En Espagne, Amnesty fait état d’un traitement illégal de réfugiés et des demandeurs d'asile dans les enclaves espagnoles de Ceuta et Melilla, notamment des expulsions vers le Maroc, lors desquels les agents des forces de l'ordre ont recouru de "manière injustifiée ou excessive à la force". L’organisation critique le fait que le gouvernement a annoncé en décembre 2013 la réinstallation de 130 réfugiés syriens, mais qu’aucun n’aurait été en fin de compte réinstallé jusqu’à la fin de 2014.
Amnesty salue les "efforts unilatéraux" des autorités italiennes avec l’opération Mare Nostrum, qui aurait permis de sauver 156 362 personnes. Le rapport critique le fait que l’Italie n’est pas parvenue à garantir des "conditions d'accueil acceptables". Il évoque des cas de recours excessifs à la force lors des procédures d'identification depuis l’autorisation donnée par le ministère de l’Intérieur aux policiers de recourir à la force pour recueillir les empreintes digitales des réfugiés.
Malte est critiquée pour placer "systématiquement" les migrants sans papiers en détention pour une durée allant souvent jusqu’à 18 mois, et les demandeurs d'asile jusqu'à 12 mois, dont des mineurs et des personnes vulnérables.

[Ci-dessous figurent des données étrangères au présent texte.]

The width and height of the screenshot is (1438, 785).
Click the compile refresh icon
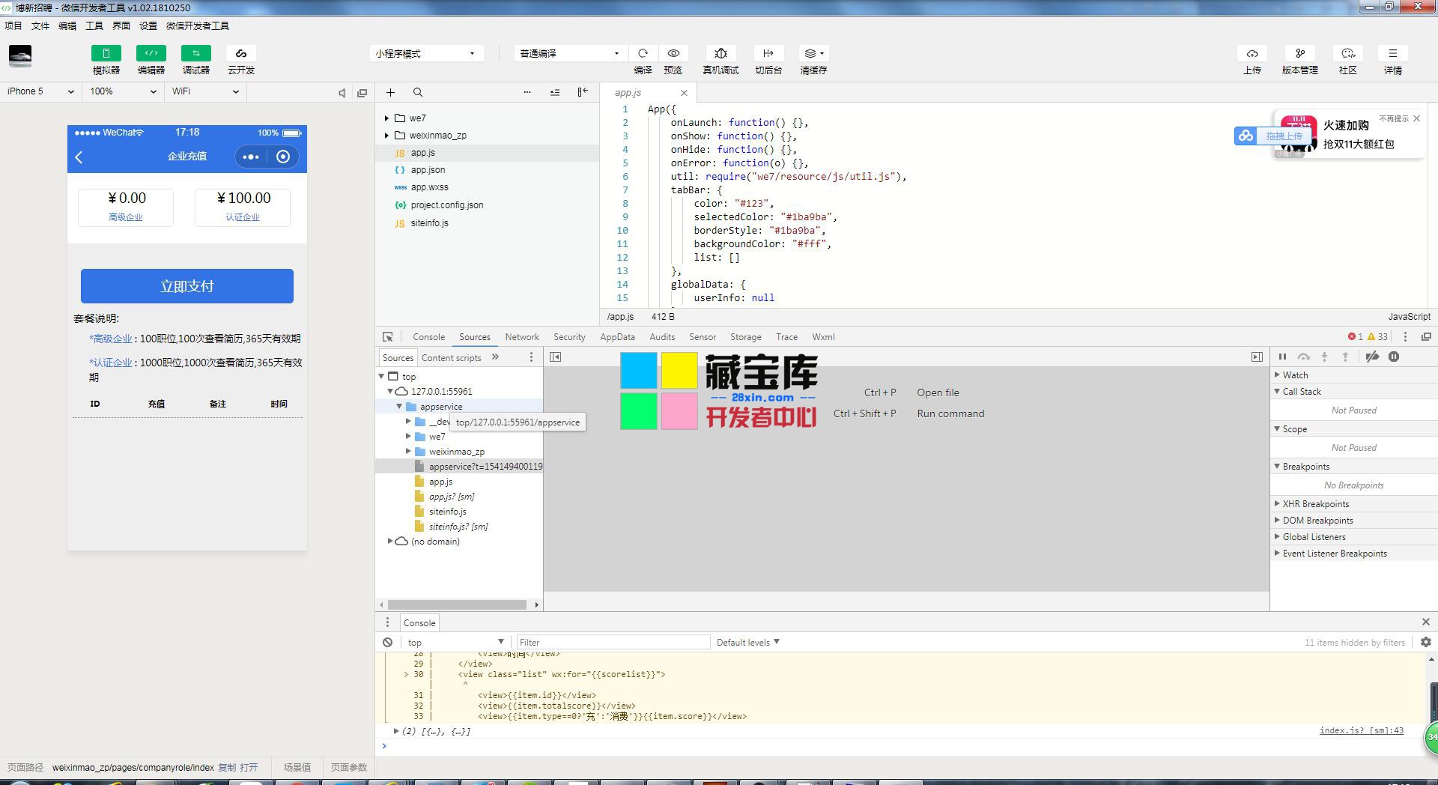(643, 53)

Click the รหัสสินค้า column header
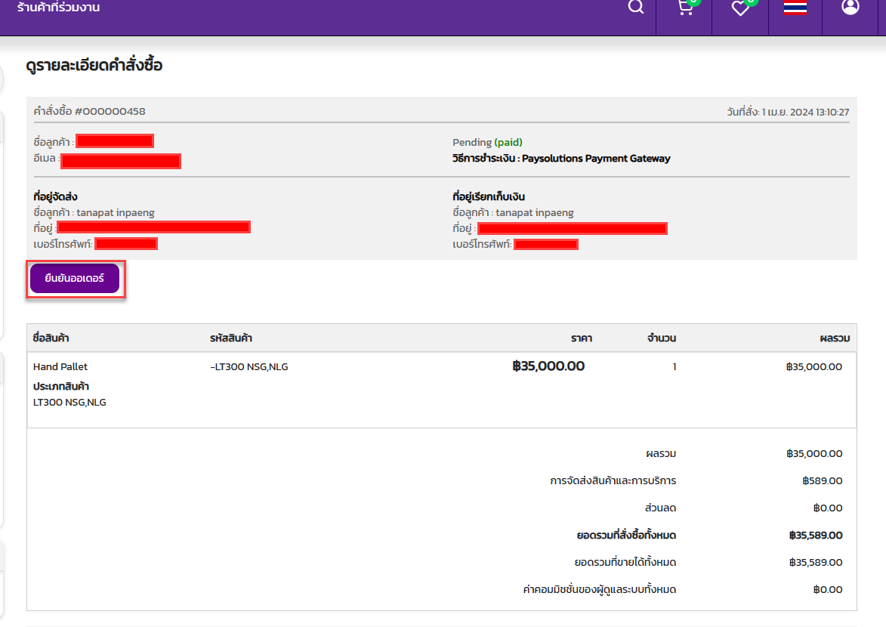point(236,338)
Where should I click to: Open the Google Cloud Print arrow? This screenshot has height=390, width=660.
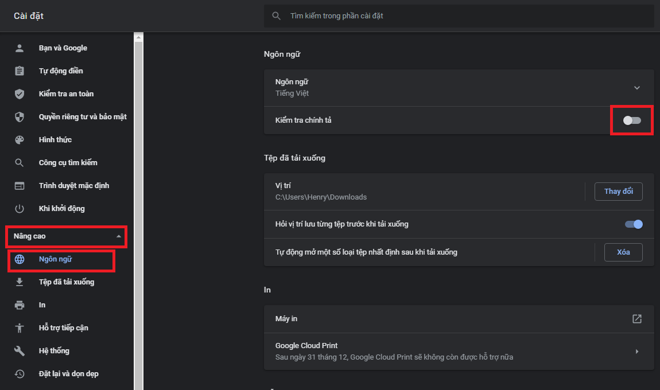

Plusieurs Etats membres ont par ailleurs été critiqués pour une mise en détention de demandeurs d’asile, dont la Finlande, la Hongrie, la Lettonie et les Pays-Bas.
En Pologne, une loi de mai 2014 a porté la durée possible de détention d'un demandeur d'asile à 24 mois, alors que près d'un quart des personnes détenues dans les centres pour migrants étaient des mineurs, indique le rapport.
Le rapport évoque également la situation de minorités en Europe, comme les Roms qui "font toujours l'objet d'une ségrégation généralisée dans l'éducation en Europe centrale et de l'Est, en particulier en République tchèque et en Slovaquie". Il fait état d’une "évolution positive", à savoir une procédure d'infraction engagée par la Commission européenne contre la République tchèque pour non-respect de la directive sur l'égalité de traitement sans distinction de race ou d'origine ethnique, en raison de la discrimination à l'égard des Roms dans l'éducation. Dans ce contexte, la France est critiquée pour ses expulsions forcées de Roms de campements précaires. En Roumanie, les Roms sont toujours
victimes de discriminations, d'expulsions forcées et d'autres violations de leurs droits fondamentaux, note le rapport. En Hongrie, les Roms font l'objet d'un "profilage ethnique" et sont inquiétés de façon disproportionnée par la police pour des infractions administratives mineures, insiste le rapport.